The inflammatory markers discovered in the COVID-19 clients were comparable, however not similar, to those seen in individuals who have actually gotten AUTOMOBILE T cell treatment. And similar to AUTOMOBILE T cell treatment, the neurologic impacts are often postponed. The preliminary inflammatory reaction with AUTOMOBILE T cell treatment is extremely comparable to the response called cytokine storm that’s frequently reported in individuals with COVID-19, Dr. Wilcox discusses. With both COVID-19 and AUTOMOBILE T cell treatment, the neurologic impacts come days or weeks later on. In AUTOMOBILE T cell clients, neurologic signs are treated with steroids, however physicians don’t yet understand the function of anti-inflammatory treatments for individuals with neurologic signs of COVID-19. “Many of them are already getting steroids, and it’s possible they may be benefitting,” Dr. Wilcox states.

“This kind of research speaks to the cooperation across the departments at MSK and the interdisciplinary work that we’re able to do,” Dr. Boire concludes. “We saw people getting sick, and we were able to use our observations to ask big clinical questions and then take these questions into the lab to answer them.”

Reference: “Inflammatory Leptomeningeal Cytokines Mediate COVID-19 Neurologic Symptoms in Cancer Patients” by Jan Remsik, Jessica A. Wilcox, N. Esther Babady, Tracy A. McMillen, Behroze A. Vachha, Neil A. Halpern, Vikram Dhawan, Marc Rosenblum, Christine A. Iacobuzio-Donahue, Edward K. Avila, Bianca Santomasso and Adrienne Boire, 16 January 2021, Cancer Cell.
DOI: 10.1016/j.ccell.2021.01.007

Dr. Boire is a developer on a patent associated to regulating the permeability of the blood-brain barrier and is an overdue member of the clinical board of advisers of EVREN Technologies.

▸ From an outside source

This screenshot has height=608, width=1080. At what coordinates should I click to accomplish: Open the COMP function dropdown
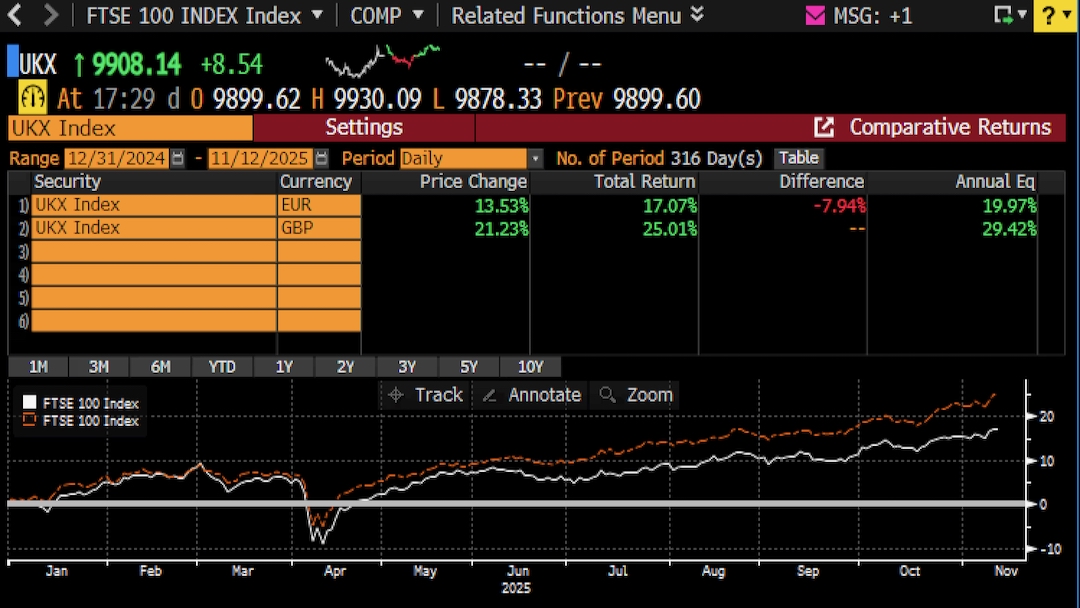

This work was moneyed by National Institutes of Health grant P30 CA008748, the Pew Charitable Trusts, the Damon Runyon Cancer Research Foundation, and the Pershing Square Sohn Cancer Research Alliance GC239280. It was likewise supported by the American Brain Tumor Association Basic Research Fellowship, the Terri Brodeur Breast Cancer Foundation Fellowship, and the Druckenmiller Center for Lung Cancer Research.